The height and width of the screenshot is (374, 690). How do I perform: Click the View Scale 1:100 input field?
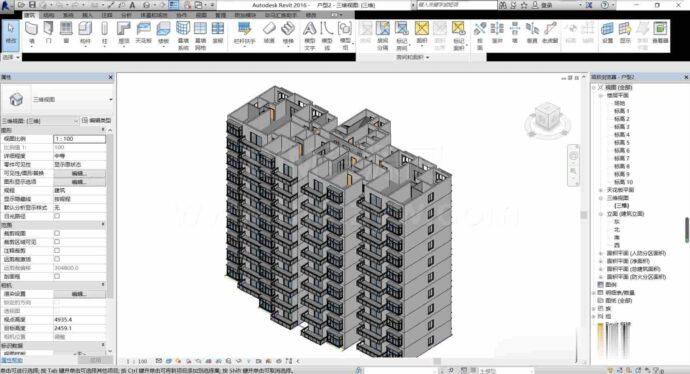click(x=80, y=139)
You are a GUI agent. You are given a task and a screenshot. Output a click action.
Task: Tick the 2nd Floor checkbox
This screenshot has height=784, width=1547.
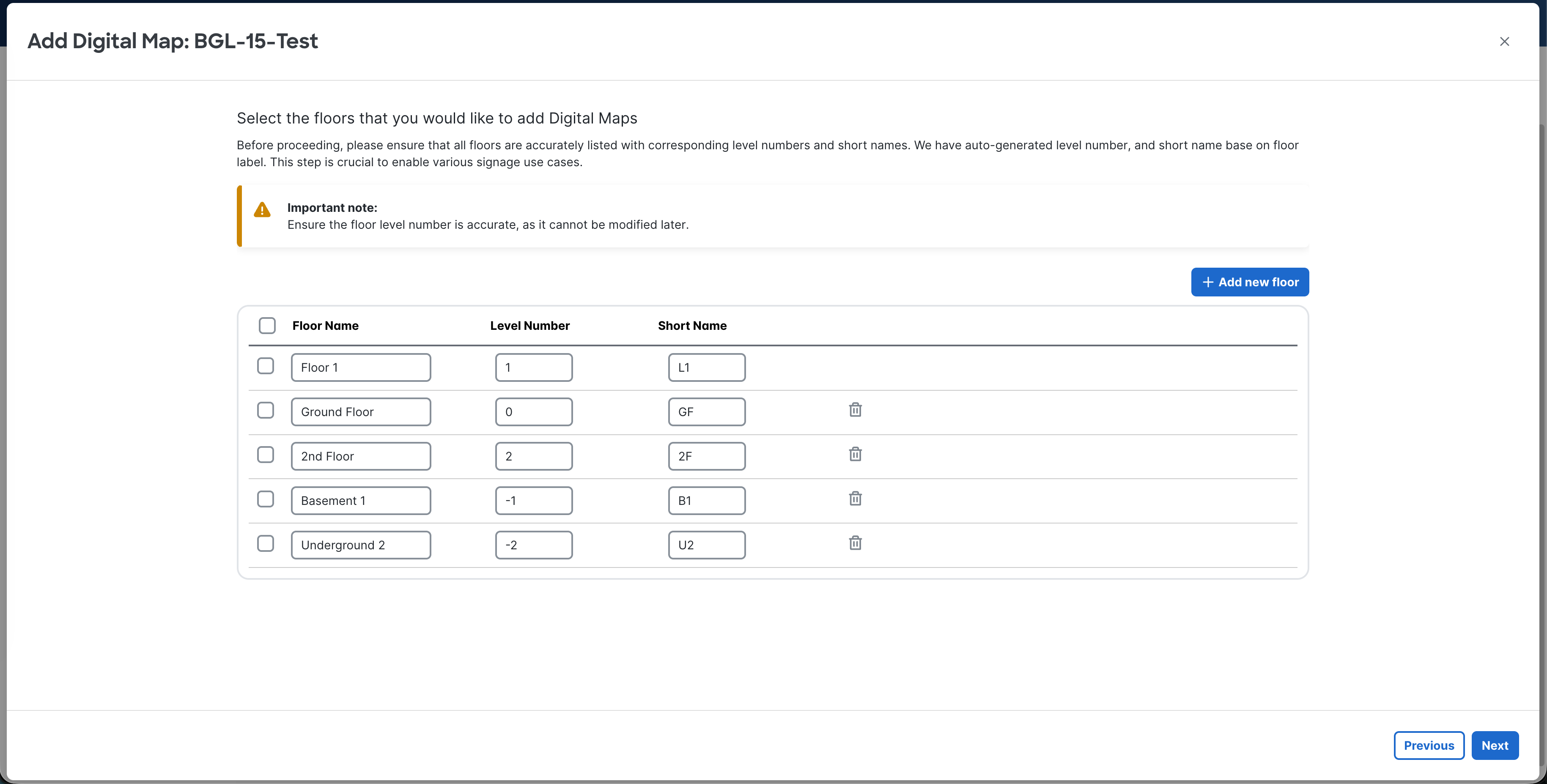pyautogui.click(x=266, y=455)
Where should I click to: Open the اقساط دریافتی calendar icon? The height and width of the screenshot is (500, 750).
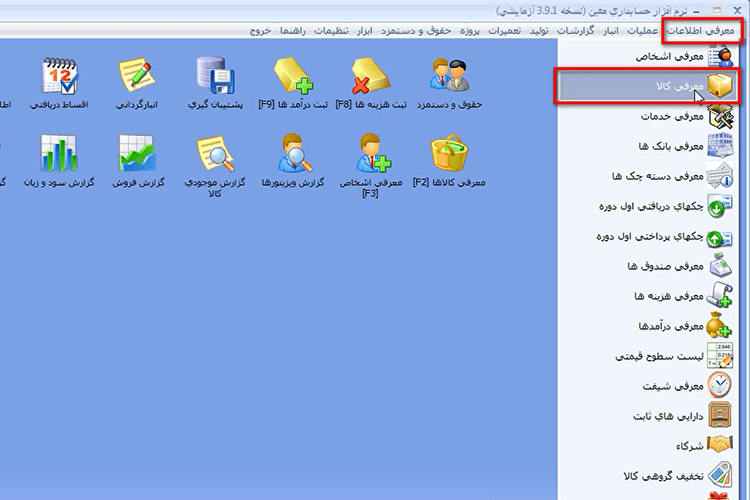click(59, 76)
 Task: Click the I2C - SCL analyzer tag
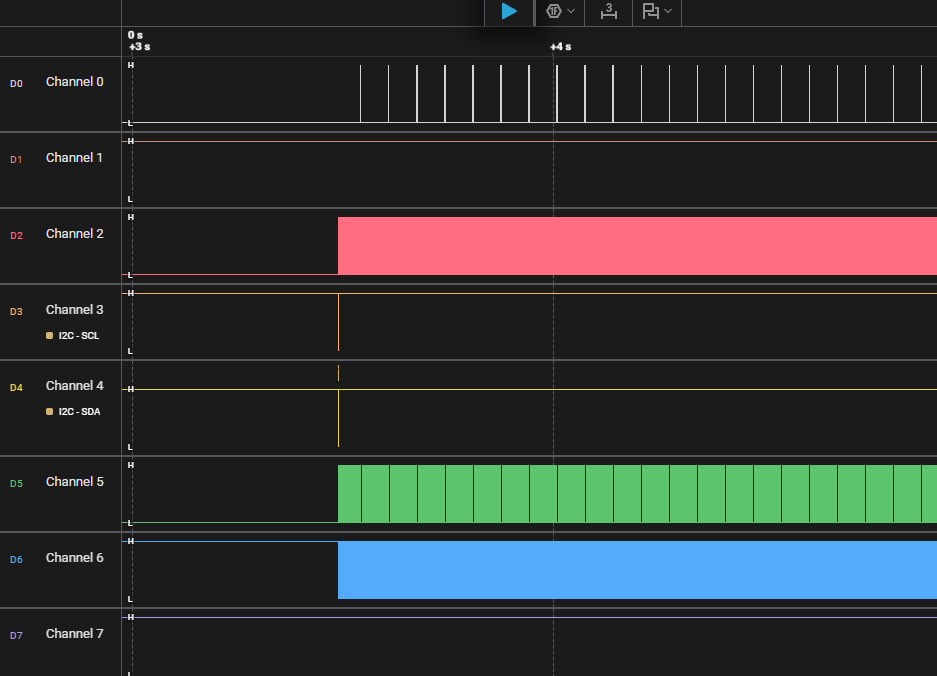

* WHAT YOU SHOULD DO: Lay out the lines of the entries above as a Markdown table with the columns Row and Line, numbering each row and skipping blank lines. Leave the pictures out of the answer.

* RESULT BELOW:
| Row | Line |
|---|---|
| 1 | The height and width of the screenshot is (374, 690). How do I perform: Click the View Scale 1:100 input field? |
| 2 | click(x=80, y=139) |
| 3 | You are a GUI agent. You are given a task and a screenshot. Output a click action. |
| 4 | Task: Tick the 2nd Floor checkbox |
| 5 | This screenshot has height=784, width=1547. |
| 6 | pyautogui.click(x=266, y=455) |
| 7 | Where should I click to: Open the اقساط دریافتی calendar icon? The height and width of the screenshot is (500, 750). |
| 8 | click(59, 76) |
| 9 |  Task: Click the I2C - SCL analyzer tag |